Since the last seven years, some of the most coveted terms are buzzing in the financial and economic horizon in India, such as rapid data preservation, electronics cum semiconductor revolution, ease of doing business, and a $5 trillion economy by 2027. Now, for ease of doing business, the present dispensation has unfurled the DTC in tune with the crying demand for simplification of the present complex income tax law and the government’s repeated assurances to the citizens, particularly to both domestic and foreign investors, of a totally friendly new direct tax regime free of minimal scrutiny, search, surveys, reopening proceedings, and higher tax exemption limits for the hard-working common people.
To achieve this maverick change from the sovereign age-old hawking face of a revenue hunter to a revenue-liberal, pleasing face, the income tax department in the last three years has evolved the most taxpayer-friendly diplomacy very silently in the high- and medium-demand cases (6 million) pending or languishing mostly in the NFAC for the last six years or more for hearings or orders. Unlike the previous regime’s stapled policy of bank attachments, property attachments, or other coercive measures, now the IT department has evolved a two-fold policy for smooth recovery of pending demands.
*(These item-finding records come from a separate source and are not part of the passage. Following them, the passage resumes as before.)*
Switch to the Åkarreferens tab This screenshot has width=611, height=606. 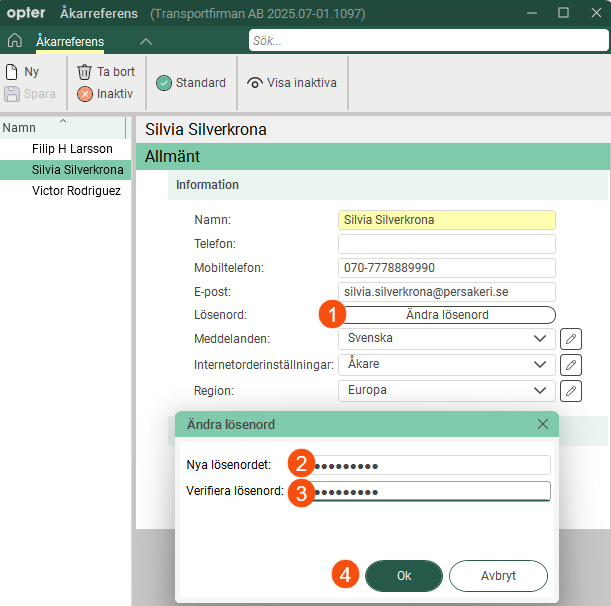(x=70, y=41)
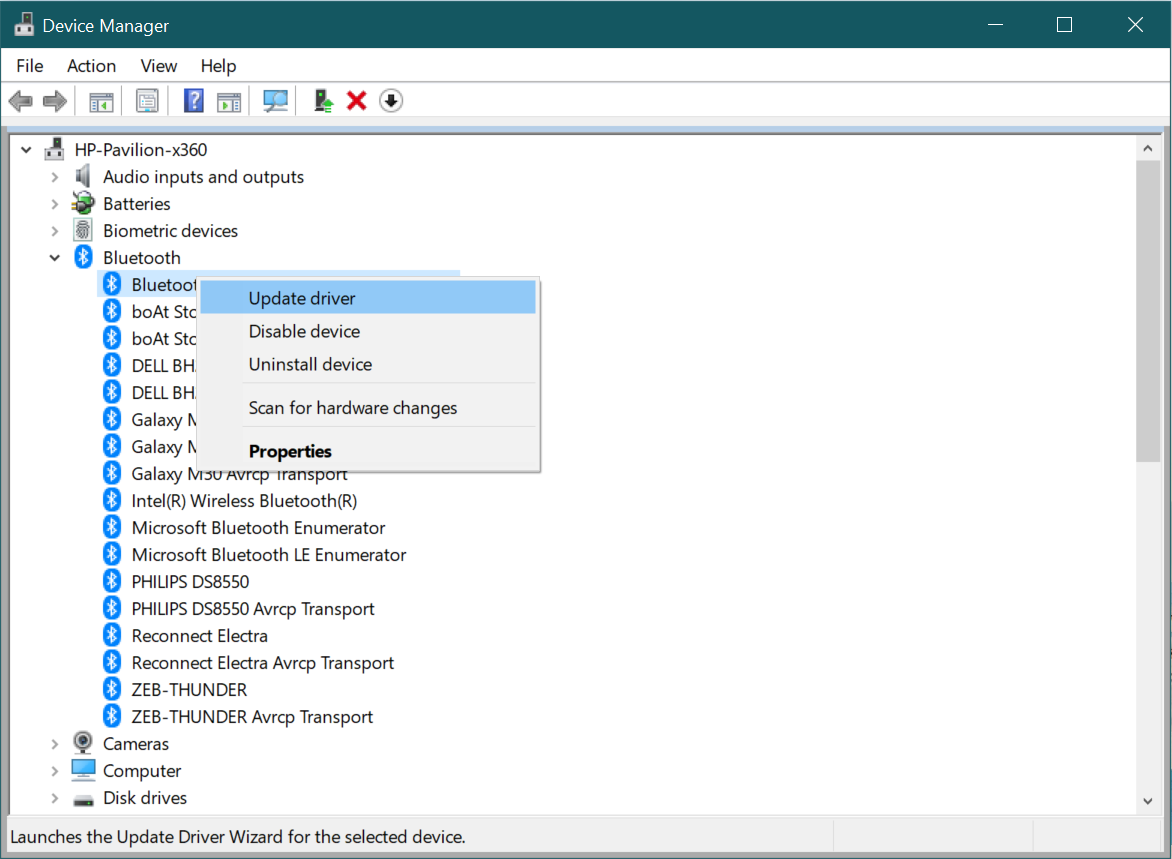The image size is (1172, 859).
Task: Click the Back navigation arrow icon
Action: [x=20, y=100]
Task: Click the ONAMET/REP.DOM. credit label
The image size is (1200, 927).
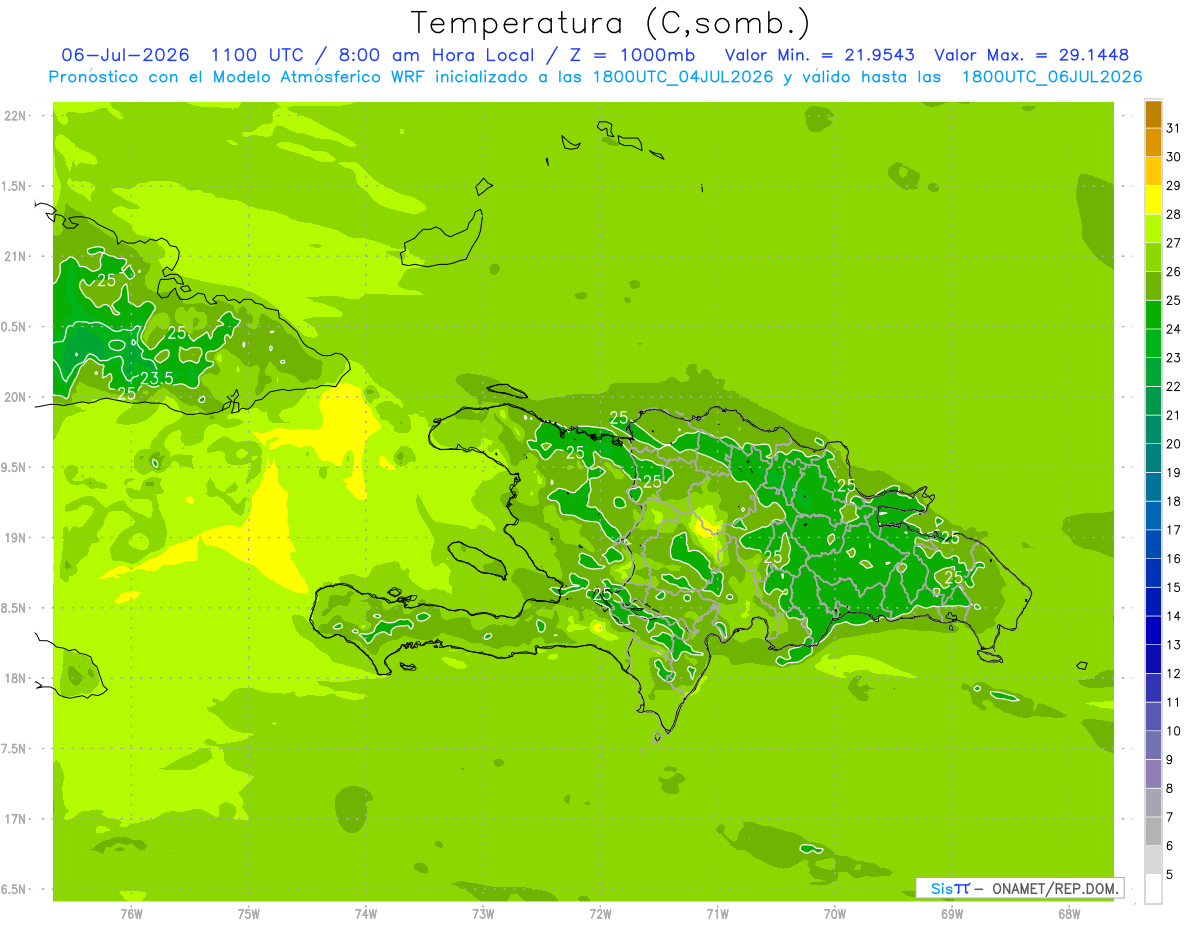Action: [1054, 888]
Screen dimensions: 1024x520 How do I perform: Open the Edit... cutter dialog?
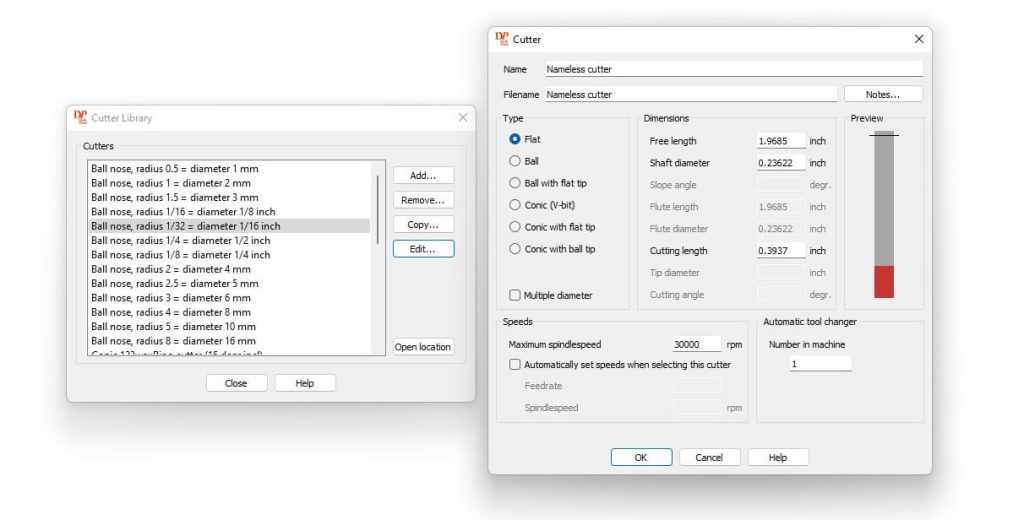pyautogui.click(x=423, y=249)
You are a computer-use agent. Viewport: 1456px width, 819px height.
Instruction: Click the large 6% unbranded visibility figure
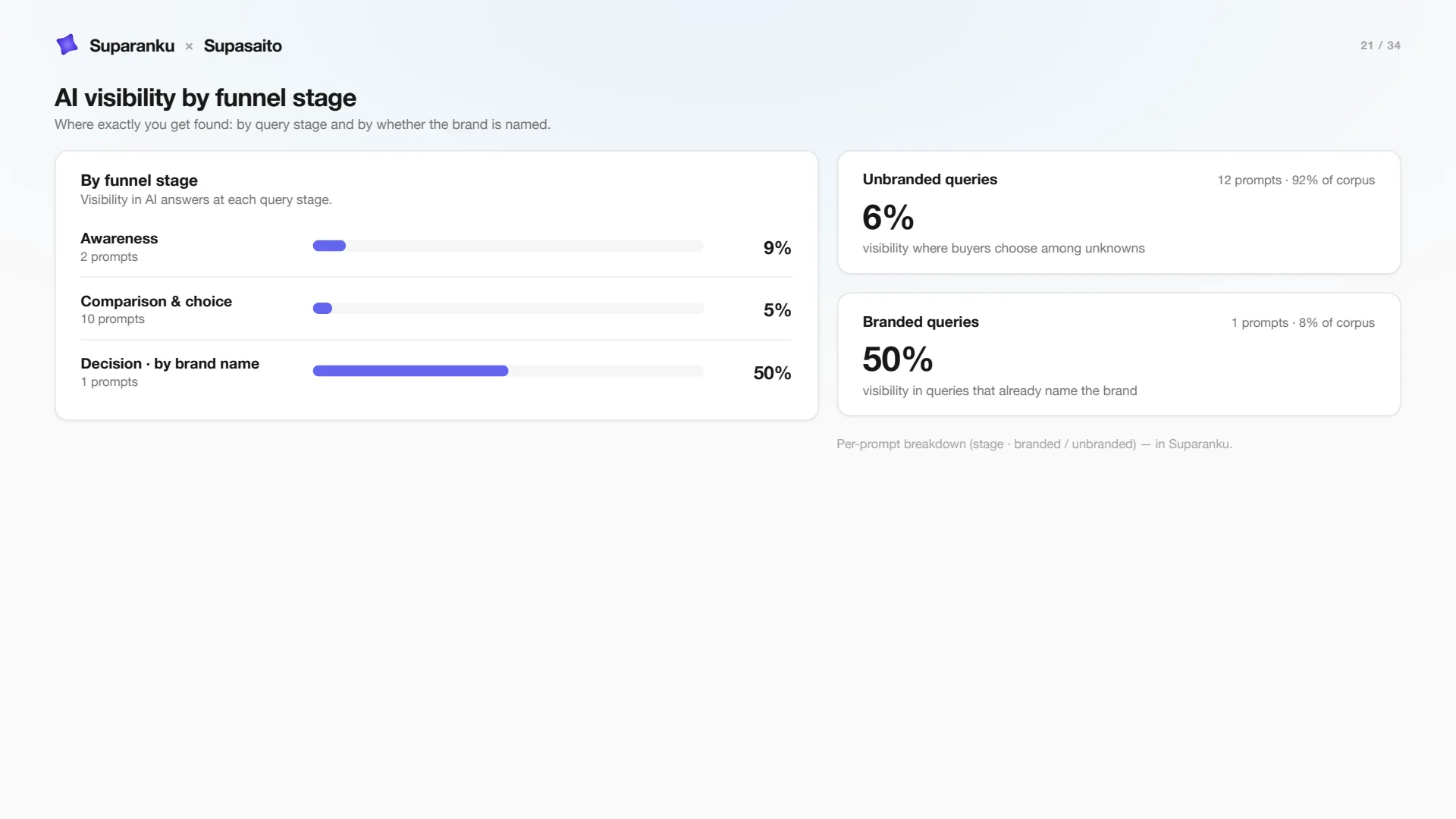click(888, 218)
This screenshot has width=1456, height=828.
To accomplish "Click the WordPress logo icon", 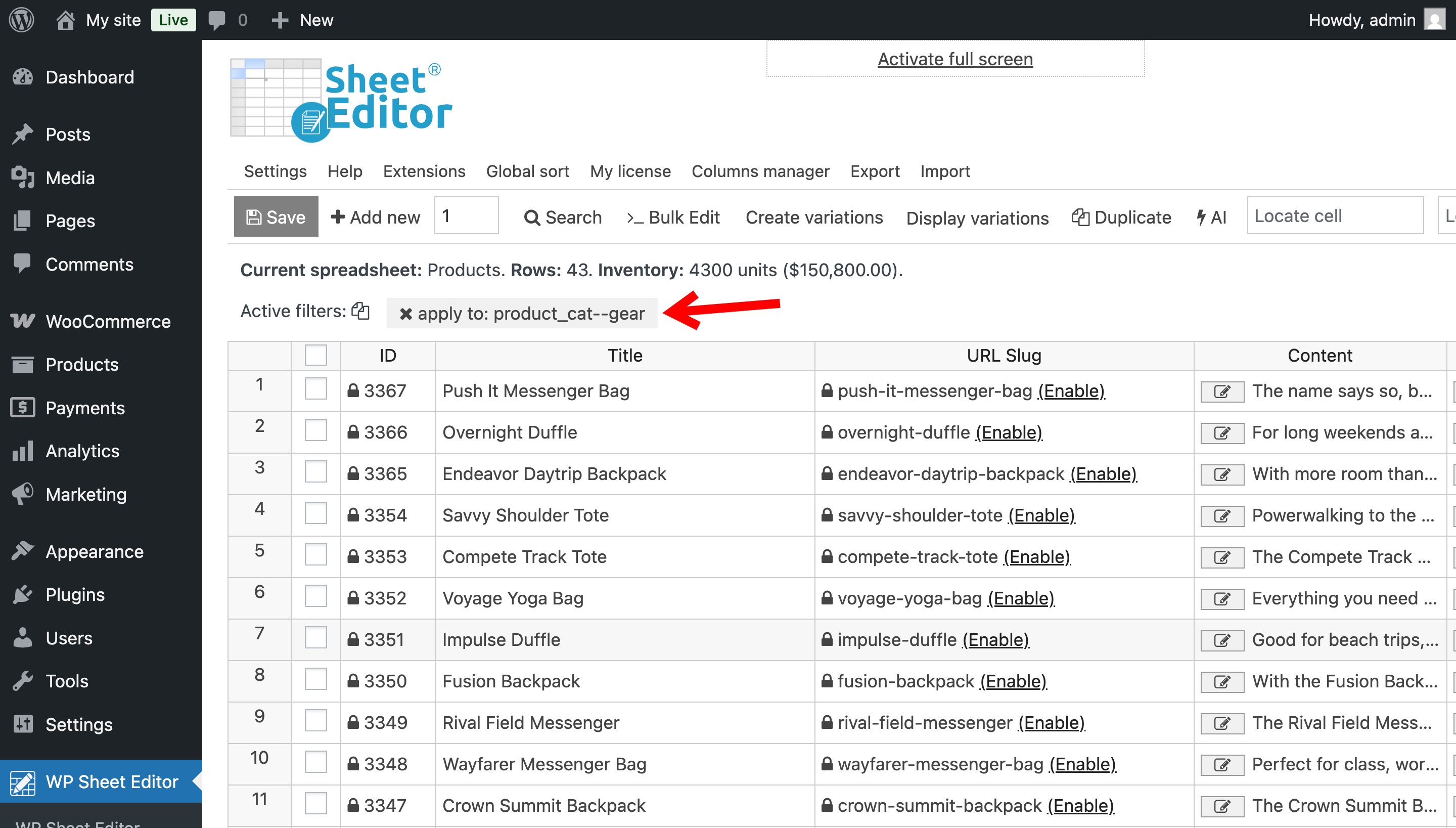I will click(x=22, y=20).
The First Approach: Notices Without Recovery Action
One approach is, at first, issuing recovery notices under Section 226 to the high-demand assesses with templated wordings either to pay the demand or to face the recovery proceeding just like in the old days in accordance with the law. However, with the difference of not actually initiating any recovery proceedings, instead, the department, in maximum high-demand cases, appends the outstanding tax demand of particular or different years at the end of the processing order under Section 143(1) being issued to the assesses with a further note of adjusting the refund of the relevant year of 143(1) intimation with the pending demands.
As the first appellate justice dispensation system is near collapse, either releasing the caged hapless assesses from the departmental fetters for seeking judicial reprieves or dispensing minuscule reliefs against the majority of unsubstantial and most illegal assessed tax and penalty demands. As a result, high-demand cases are rendered feeders for refund adjustment under Section 245, deliberately impinging the first appellate justice system for robust growth of direct collection, which will be presumed by the citizens and the outer world as a natural outcome of a fast-growing economy.
The Second Approach: Appellate Relief Evasion
Another newest mode is emerging, although in a nascent stage, in many cases where part reliefs are granted to a handful of very lucky assesses by the limping first appellate system. JAOs, while giving the appeal effect, are copying and pasting the computation sheet of assessment orders against which such appellate reliefs are granted by NFAC and, in this way, keeping the old computation and tax demand as it is in complete derogation and insubordination of judicial hierarchy.
Now the question arises: are these cases, which are growing in numbers, the result of inadvertent mistakes of JAOs? The bona fide answer is a big NO. Had it been so, then the CBDT, in full knowledge of said gross illegalities, would have brought these errant JAOs under the firing line. Actually, it is another taxpayer-friendly recovery mode without resorting to any coercion, like the 143(1) game. JAOs, with clear directions from higher authorities, are indulging in such malpractices by availing of the legal loopholes, which is that an assessee against such illegal appeal effect order will be left totally remediless from approaching a higher appellate forum like ITAT since appeal effect orders are passed under Sections 250/143(3) against NFAC orders, thus depriving the jurisdiction of ITAT.
The only options left are approaching the High Courts under writ jurisdiction, which very few can afford monetarily, or alternatively filing an application under Section 154 before JAOs, which, if rejected (most probably and deliberately), will again put the assessee at the mercy of NFAC with long years of waiting for obtaining justice (if at all). Meanwhile, JAOs will continue to adjust refunds with these tax demands, which are, in reality, no more substantial after appellate relief. This second mode is flourishing quickly as many instances are growing large.
In DTC, these taxpayer-friendly silent recoveries will continue since it is a copy-and-paste of the present income tax regime in a more scattered form. Thus, the ease of doing business mission will continue to get great impetus without any iota of doubt.